- **DATA TO PROCESS**:
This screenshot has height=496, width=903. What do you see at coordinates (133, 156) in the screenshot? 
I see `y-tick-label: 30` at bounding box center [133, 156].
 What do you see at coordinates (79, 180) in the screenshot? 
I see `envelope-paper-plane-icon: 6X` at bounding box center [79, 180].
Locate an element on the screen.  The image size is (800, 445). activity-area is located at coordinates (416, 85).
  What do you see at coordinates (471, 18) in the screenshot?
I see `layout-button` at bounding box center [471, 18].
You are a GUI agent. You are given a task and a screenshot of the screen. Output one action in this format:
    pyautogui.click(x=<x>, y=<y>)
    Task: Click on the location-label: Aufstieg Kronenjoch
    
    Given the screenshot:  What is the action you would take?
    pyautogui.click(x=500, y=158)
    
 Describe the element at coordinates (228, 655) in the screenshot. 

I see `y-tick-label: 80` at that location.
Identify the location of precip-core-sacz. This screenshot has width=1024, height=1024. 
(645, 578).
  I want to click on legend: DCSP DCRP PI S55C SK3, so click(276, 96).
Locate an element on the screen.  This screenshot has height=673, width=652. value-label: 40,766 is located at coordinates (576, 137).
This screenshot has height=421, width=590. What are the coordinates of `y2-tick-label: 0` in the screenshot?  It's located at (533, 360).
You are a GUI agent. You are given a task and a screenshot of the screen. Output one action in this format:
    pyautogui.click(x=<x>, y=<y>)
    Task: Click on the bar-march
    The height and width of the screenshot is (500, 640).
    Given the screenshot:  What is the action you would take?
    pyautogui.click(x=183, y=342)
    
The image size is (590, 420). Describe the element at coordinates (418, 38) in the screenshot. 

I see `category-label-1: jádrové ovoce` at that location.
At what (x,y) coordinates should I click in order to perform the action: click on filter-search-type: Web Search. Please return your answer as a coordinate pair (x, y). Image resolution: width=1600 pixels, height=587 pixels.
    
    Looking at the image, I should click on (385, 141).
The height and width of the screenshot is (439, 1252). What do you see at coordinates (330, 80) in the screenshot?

- **WHAT THIS TASK INVOLVES**: Print the records exactly as they appear, beginning with the line that contains "This screenshot has height=421, width=590." and continuing through the line that contains "pyautogui.click(x=183, y=342)".

- **OUTPUT**:
This screenshot has height=421, width=590. What are the coordinates of `y2-tick-label: 0` in the screenshot?  It's located at (533, 360).
You are a GUI agent. You are given a task and a screenshot of the screen. Output one action in this format:
    pyautogui.click(x=<x>, y=<y>)
    Task: Click on the bar-march
    The height and width of the screenshot is (500, 640).
    Given the screenshot:  What is the action you would take?
    pyautogui.click(x=183, y=342)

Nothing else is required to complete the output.